Come iniziare a scrivere un post

Se un blogger inizia bene il processo di scrittura dei suoi articoli, il lavoro di gestione del blog sarà più semplice. Oggi voglio parlare a fondo di ciò che sta dietro le quinte della produzione di contenuti del blog, tutte quelle operazioni che un blogger deve compiere prima di scrivere un post.

Idee

Molti blogger sono a corto di idee, si chiedono come trovarle, quali sistemi usare. È vero che ci sono degli strumenti online che consentono di trovare queste idee, offrendo al blogger una panoramica delle ricerche effettuate dagli utenti. Basti pensare a Google Trends, Google Suggestion e anche Google Alert, che mostra gli ultimi articoli pubblicati su uno specifico tema.

Ho usato poco Google Alert. Leggo le ultime novità che mi arrivano via email, ma per Penna blu non ho mai trovato alcuna idea. Ho provato una volta gli altri due strumenti, ma non li ho trovati adatti, non mi hanno fornito idee da scrivere.

È importante che un blogger riesca a trovare il suo giusto metodo di ricerca, quello che davvero gli consente di trovare in breve tempo idee da scrivere. Io l’ho trovato e più volte ne ho parlato nel blog. Ribadirò in breve come trovo le idee per scrivere post, elencate per ordine di importanza ed efficacia.

Come trovo le mie idee

  1. Conoscenza e passione per la materia: contano molto. Me ne sono accorto col passare del tempo. Per conoscenza non intendo tutto ciò che proviene dalla mia diretta esperienza, ma anche tutto ciò che non so, che vorrei sapere, su cui rifletto. E la passione ti porta a trovare idee dove altri non le vedono, ti fa vedere i tuoi articoli come fonti di altre idee.
  2. Commenti dei lettori: ho avuto molti spunti per post dai commenti dei lettori. C’è chi riesce a commentare come si deve, creando una vera discussione sull’argomento che ho trattato e da quella discussione io ho avuto modo di scrivere alcuni articoli.
  3. Ricerche degli utenti sui motori: leggendo le statistiche posso vedere come sono approdati nel mio blog gli utenti, cercando temi che io non ho ancora trattato, temi che in parte ho poi coperto con post specifici.
  4. Richieste dirette: sono arrivate da qualche commento, via email o per l’iniziativa Dimmi cosa scrivere nel blog.
  5. Ricerche degli utenti sul blog: qualcuno ha cercato degli argomenti nel mio blog, ma non li ha trovati. Ecco un altro spunto per scrivere articoli.
  6. Discussioni con amici e conoscenti: in un paio di casi parlando di qualche tema che tratto ho trovato idee su cui scrivere.
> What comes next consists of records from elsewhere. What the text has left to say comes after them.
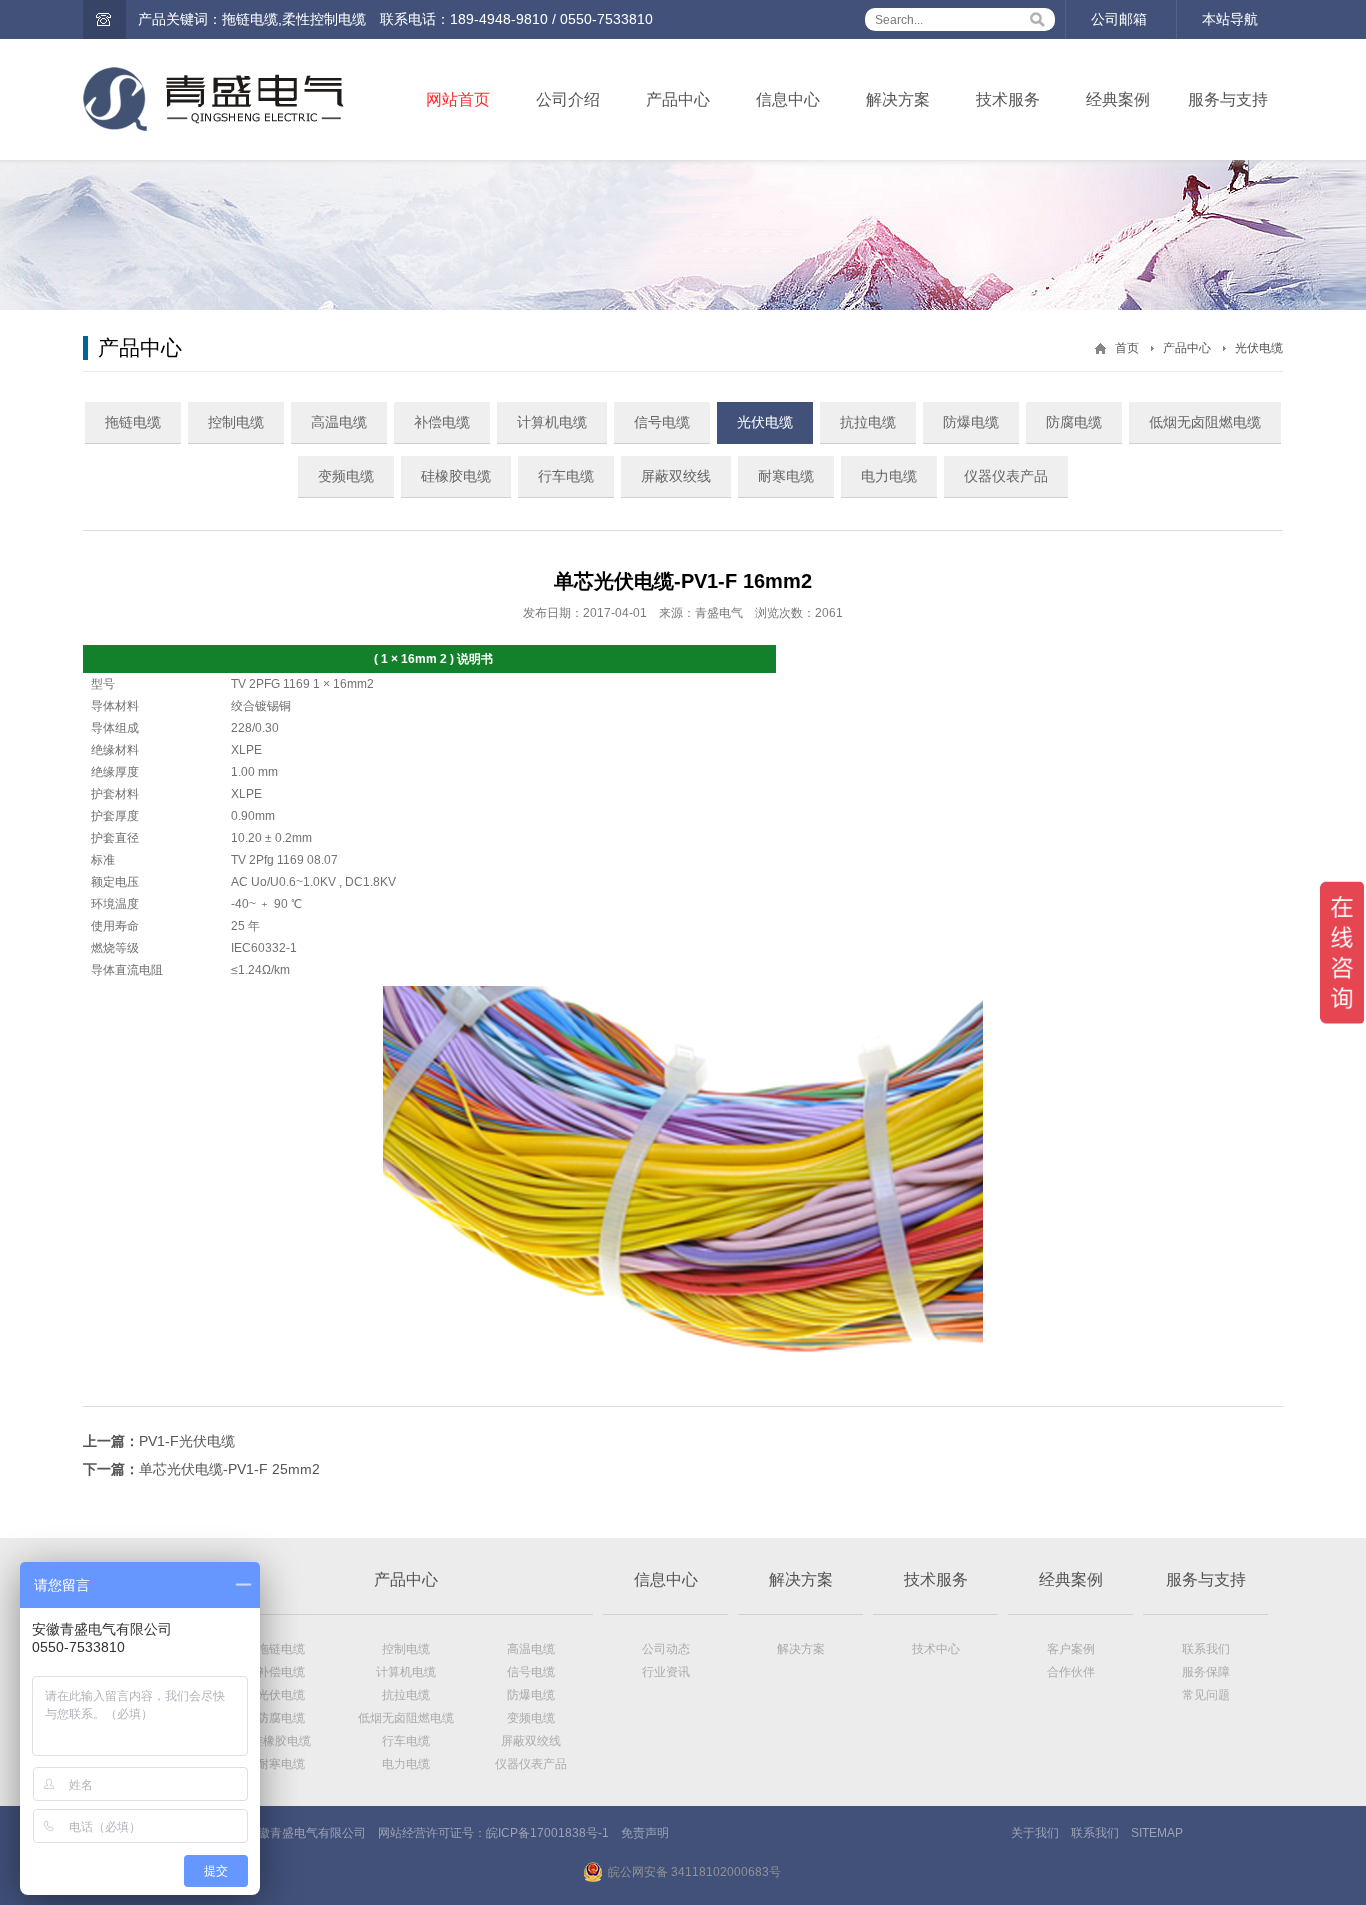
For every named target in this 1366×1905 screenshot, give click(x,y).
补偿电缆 (442, 422)
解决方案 (898, 99)
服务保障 (1206, 1672)
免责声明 (645, 1833)
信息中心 (788, 99)
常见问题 (1206, 1695)
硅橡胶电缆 (456, 476)
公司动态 (666, 1649)
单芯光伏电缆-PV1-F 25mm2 (229, 1469)
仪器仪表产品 (1006, 476)
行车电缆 (566, 476)
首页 (1127, 348)
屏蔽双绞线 (676, 476)
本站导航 (1230, 19)
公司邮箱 (1119, 19)
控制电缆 (236, 422)
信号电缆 (662, 422)
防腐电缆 (1074, 422)
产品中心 (678, 99)
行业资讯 (666, 1672)
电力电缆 (889, 476)
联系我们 (1206, 1649)
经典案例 (1118, 99)
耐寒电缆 (786, 476)
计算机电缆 (552, 422)
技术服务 (1008, 99)
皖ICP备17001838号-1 (547, 1833)
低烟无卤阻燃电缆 (1205, 422)
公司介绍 (568, 99)
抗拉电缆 (868, 422)
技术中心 (936, 1649)
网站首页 (458, 99)
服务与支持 (1228, 99)
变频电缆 (346, 476)
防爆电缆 (971, 422)
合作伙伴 (1071, 1672)
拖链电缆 (133, 422)
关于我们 (1035, 1833)
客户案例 (1071, 1649)
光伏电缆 (1259, 348)
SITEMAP (1157, 1833)
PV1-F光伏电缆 (187, 1441)
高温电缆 (339, 422)
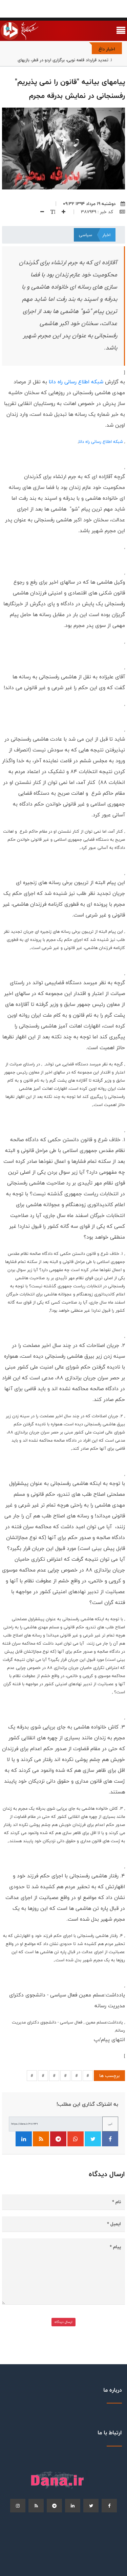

Appunti per fermare le idee

Proteggete le vostre idee, altrimenti scompariranno dalla mente. È quello che mi è successo tante volte. Barzellette, racconti, poesie, post: tutto andato perduto perché non ho pensato o potuto prendere appunti.

Tempo fa ho parlato dell’importanza di avere sempre con sé blocchetto e penna per uno scrittore. Per un blogger è lo stesso. Ora ho uno smartphone con un Memo e perfino un piccolo programma di scrittura e più volte ho fermato le mie idee per riprenderle con più tempo.

Quando sarò in viaggio porterò con me come sempre anche blocchetto e penna, perché il cellulare potrà scaricarsi. Non perderò più idee.

Prendere appunti

Come fermo le mie idee? Apro un file, se sono al computer, e scrivo subito una bozza di titolo, che poi modificherò migliorandolo. Quindi scrivo di getto alcuni pensieri, mi bastano due righe a volte, o anche un elenco di concetti da sviluppare, che mi facciano ricordare l’argomento.

Alcune volte ho pensato di scrivere solo il titolo e, come ho già detto, ho poi dovuto buttare quei file, dopo alcuni mesi, perché non bastava a farmi tornare in mente la mia idea.

Il mio consiglio è quindi di scrivere alcune note, tutte quelle necessarie a farvi capire l’argomento anche dopo parecchio tempo.

Mappe mentali

Ho usato, anzi sto usando, le mappe mentali per riprogettare un vecchio sito e blog e le sto trovando molto utili. Non uso programmi, ma le scrivo su carta, come consigliato dal loro inventore Tony Buzan.

Per i post non le ho mai usate, ma intendo provarci. Magari qualcuno di voi invece se ne serve. Forse sono utili per post particolari, che richiedono uno studio approfondito del tema.

Calendario editoriale

Lo tengo sempre sott’occhio: non inizio a scrivere un post se non so quando dovrà essere pubblicato. Il mio calendario editoriale è abbastanza elastico, nel senso che se arriva un guest post, per esempio, questo avrà la precedenza, quindi cambierò la programmazione senza problemi.

Però è importante avere davanti la situazione delle pubblicazioni, per scrivere prima i post più urgenti.

Citazioni e risorse

In alcuni casi – specialmente se il post mi è stato ispirato da articoli di altri blogger – segno il titolo, l’autore e il link del post che mi ha fatto da ispirazione. O anche il nome del lettore, come è successo spesso, che mi ha suggerito o richiesto un post nei commenti.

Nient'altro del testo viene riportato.